Robots.txt Http and Https
by admin on Mar.16, 2008, under SEO, Software, Systems
One of the big things a lot of people are doing these days is SEO or search engine optimization. I am not planning on going over a comprehensive guide for SEO right now but as I run into them in my own job I will post them here.
One of the more recent tasks I had was setting up a different robots.txt for our http site vs our https site. It is the same content but Google indexes them as two different copies of the content. Google then penalizes your site for duplicate content. Well you setup your robots.txt file to exclude the files and directories you want from the bots but it doesn’t help the http vs http. Both protocols will use the same robots.txt file and so you will end up with duplicate content in Google’s index.
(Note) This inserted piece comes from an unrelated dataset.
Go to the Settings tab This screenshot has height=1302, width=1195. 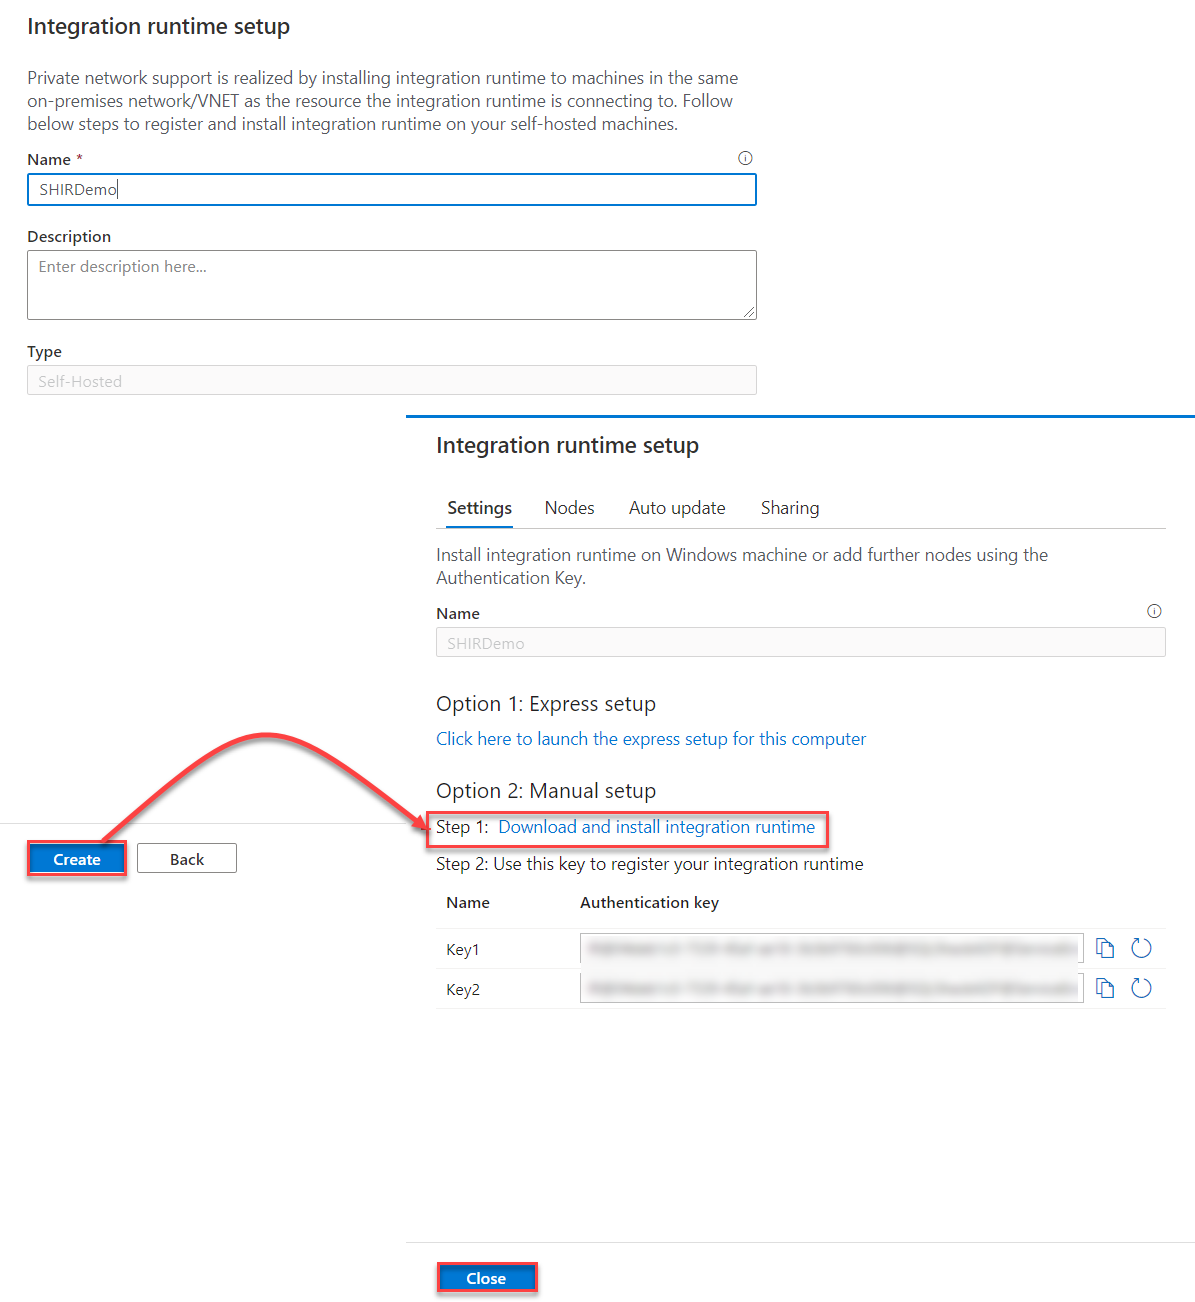point(479,508)
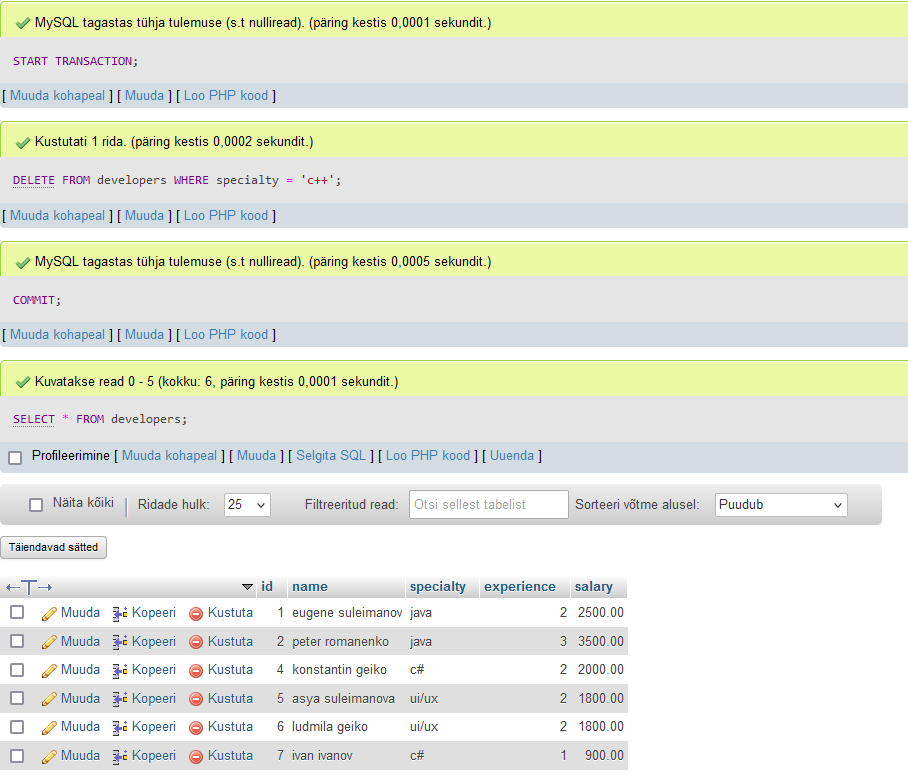This screenshot has width=908, height=783.
Task: Open the Ridade hulk rows count dropdown
Action: pos(247,505)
Here is how to solve this problem when you are running IIS 6.0 on a Windows 2003 server. You will need to also be running ASP .Net 2.0 for this solution to work. You might be able to get this to work on other platforms but I have not tested them. What we will be doing here is creating a dynamic robots.txt file, it is only one file but it will display different results depending on if you connect with http or https.
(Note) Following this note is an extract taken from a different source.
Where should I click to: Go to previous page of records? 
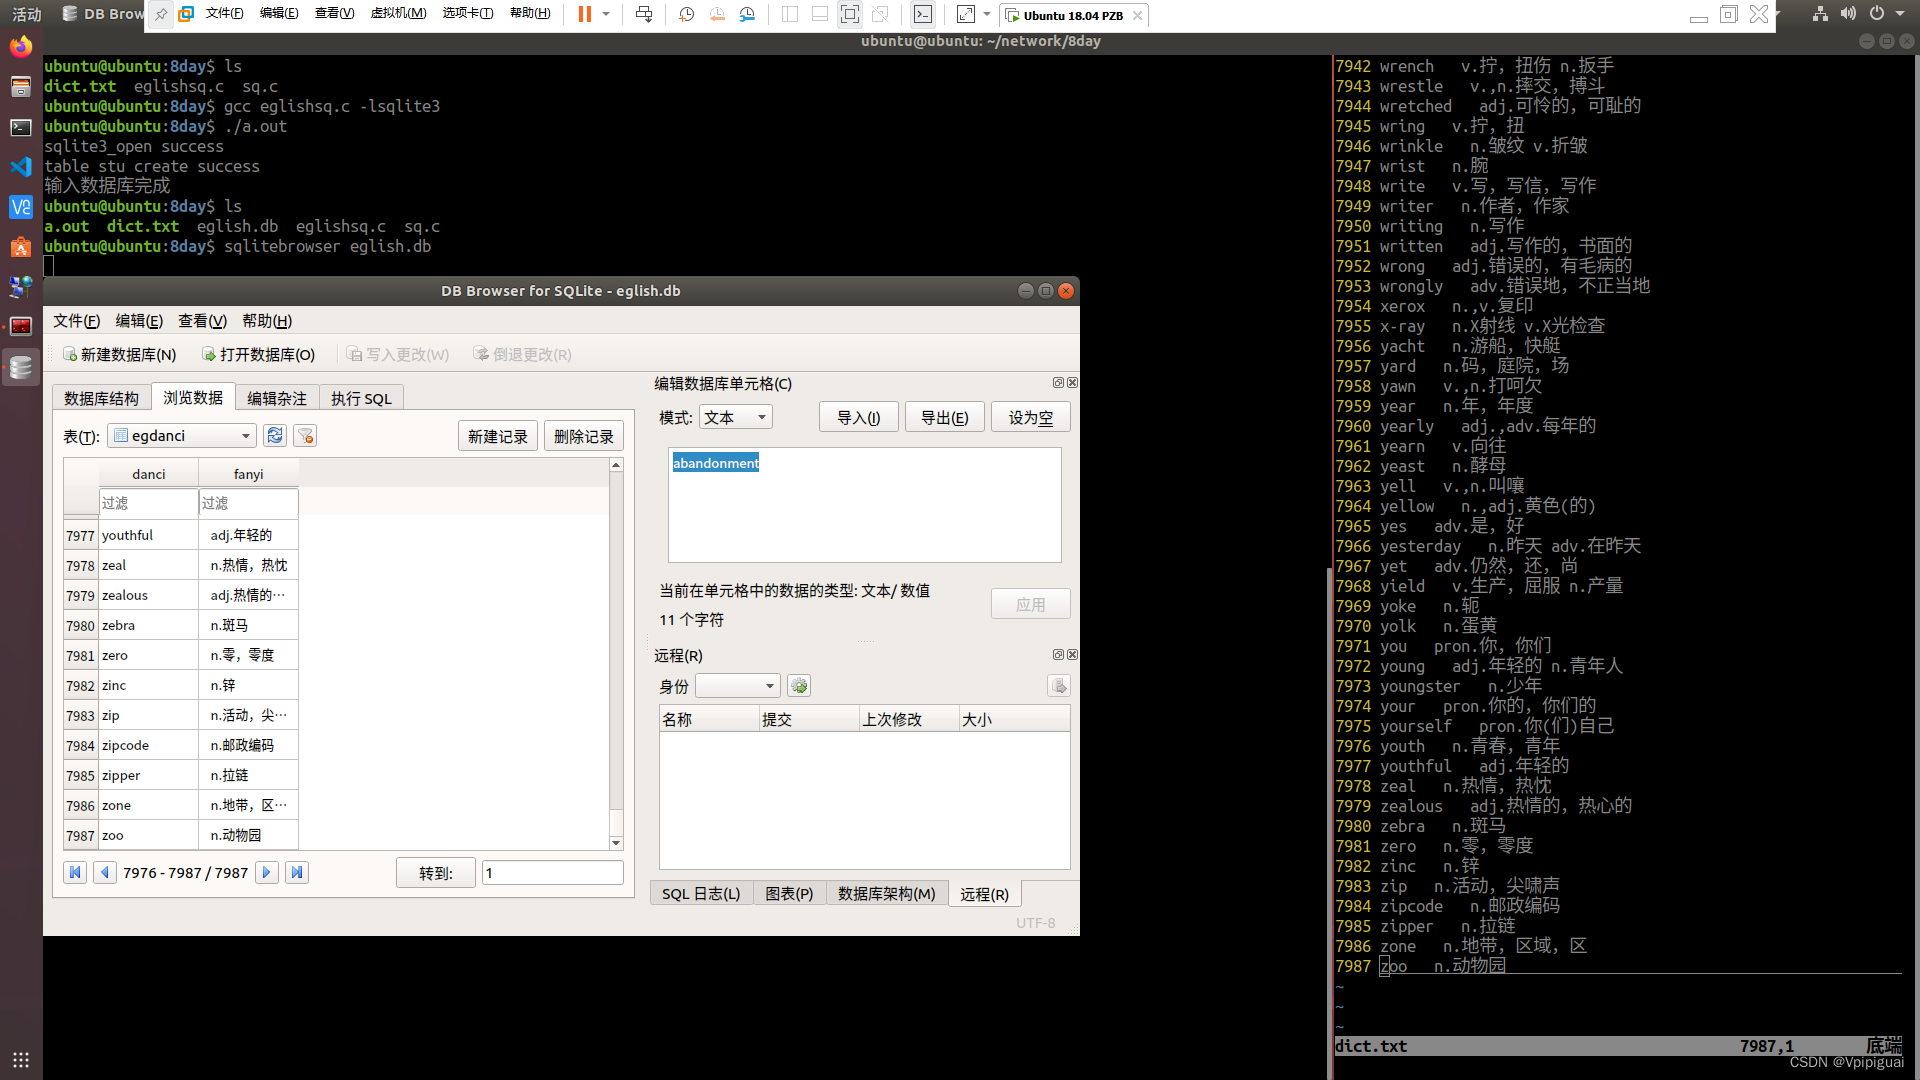pyautogui.click(x=104, y=872)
1) Create your robots.txt file:
<%@ WebHandler Language="C#" Class="MyNamespace.robotshandler" %>
using System;
using System.Web;
namespace MyNamespace {
public class robotshandler: IHttpHandler {
public void ProcessRequest (HttpContext context) {
context.Response.ContentType = "text/plain";
context.Response.Write("User-agent: *\n");
if (context.Request.ServerVariables["Https"]=="off"){
// HTTP
context.Response.Write("Allow: /\n");
context.Response.Write("Disallow: /MyDisallowedDirectory/\n");
} else {
// HTTPS
context.Response.Write("Disallow: /");
}
}
public bool IsReusable {
get {return false;}
}
}
}
2) IIS needs to have .txt files passed through ASP .Net
- Open IIS and right click on your website and bring up the properties screen
- Go to Home Directory > Configuration. You will be on the Mappings Tab.
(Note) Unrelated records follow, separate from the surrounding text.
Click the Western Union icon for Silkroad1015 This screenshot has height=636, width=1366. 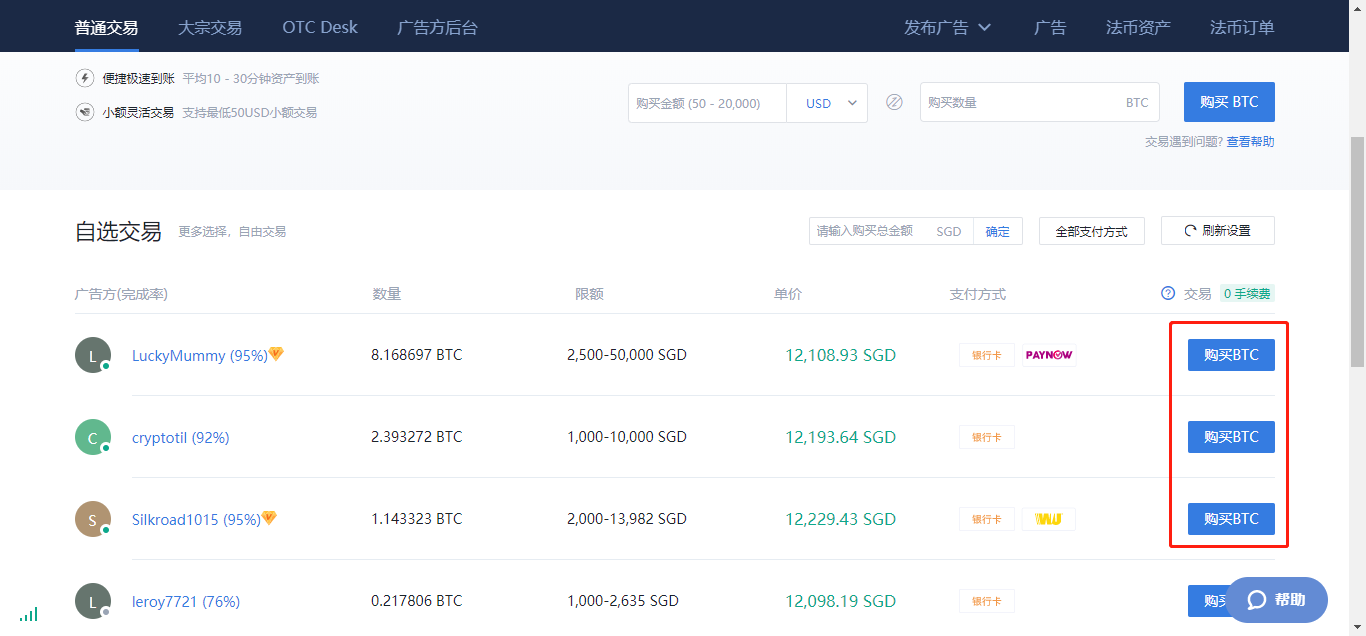point(1048,519)
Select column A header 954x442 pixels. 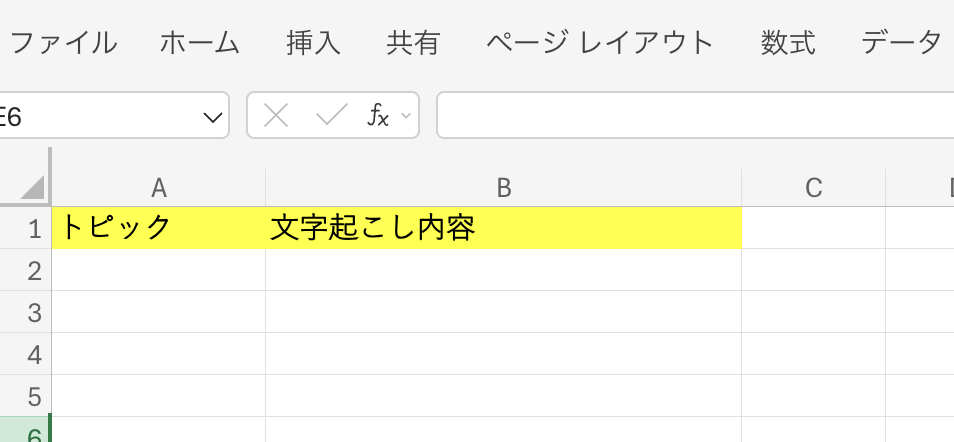(x=158, y=187)
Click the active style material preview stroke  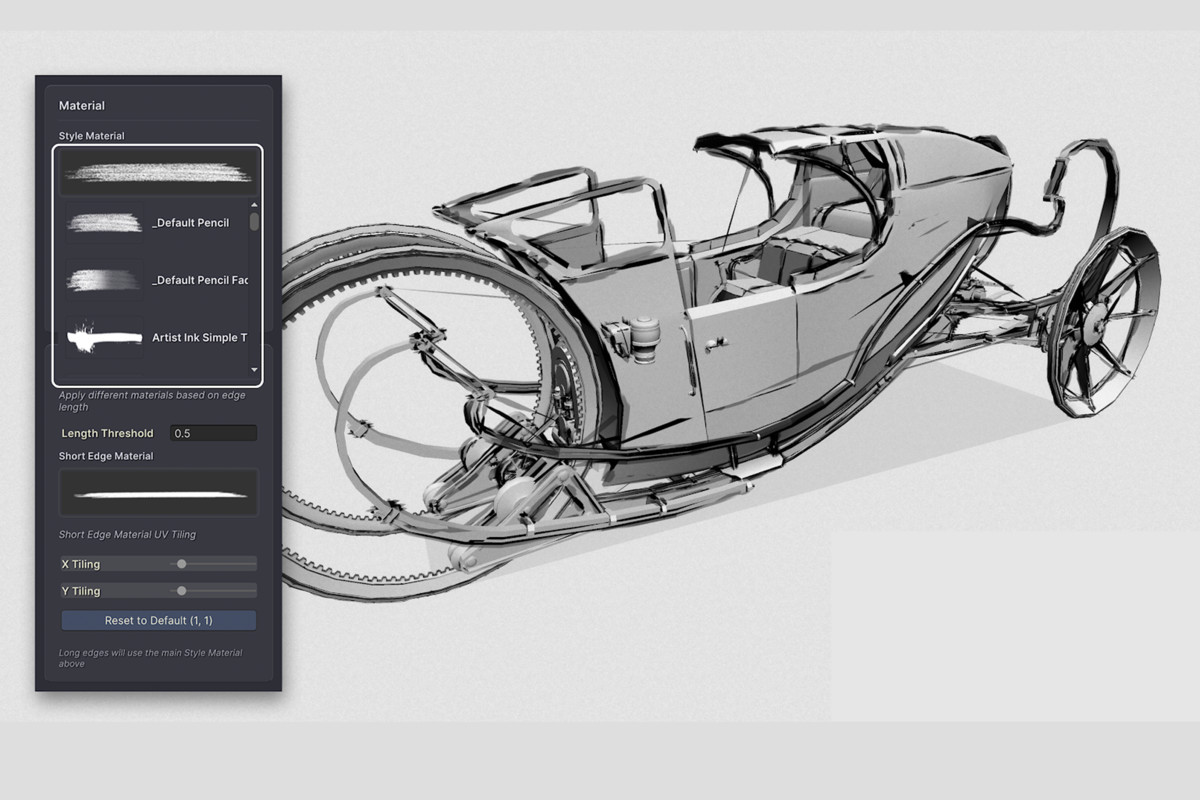point(157,172)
- Locate the ASPX item and click Edit - Copy the path in the Executable Field and cancel out of that window.
-Cancel
-Click “Add”
-Populate the Executable path with the value you copied in the last section
-Extension “.txt”
-Enter “GET” in the “Limit To” field
-Save and Exit
3) Need to modify web.config to process the .txt correctly
-Add the following under system.web: (Look for these sections in your web.config, most likely don’t have to add the httphandler tags because they will be in there already then just add the lines inside them.)
<httpHandlers>
<add path=”/robots.txt” verb=”GET” type=”System.Web.UI.SimpleHandlerFactory” />
<add path=”*.txt” verb=”GET” type=”System.Web.StaticFileHandler” />
</httpHandlers>
<buildProviders>
<add extension=”.txt” type=”System.Web.Compilation.WebHandlerBuildProvider” />
</buildProviders>
Make sure your new robots.txt file is in your root folder for your website and everything should be good to go. Try your website out with http then https and it should be different. You will have to modify the robots.txt file to exclude what folders and files you want.
1 Comment for this entry
1 Trackback or Pingback for this entry
-
Super-Networking Blog » Blog Archive » Robots.txt Http and Https - Part II
March 21st, 2008 on 1:18 pm[...] on splitting up the robots.txt you are showing based on if the bot was connecting on http or https here. I commented at the end that if this is an existing site and Google has already indexed your https [...]
March 17th, 2008 on 8:47 am
One thing to be aware of is this should be done when you are first setting up your site. You can run into problems if you put this into place on an existing site. What can happen is you tell Google not to reindex your https pages with your robots.txt but it will keep around the old ones it has already indexed.
You cannot use the URL removal tool to get rid of your https version of your site unless you want to get rid of your http content as well. What you can do is add some meta tags to your https content to tell Google to get rid of the old content. I will try to post on how to do this at a later time.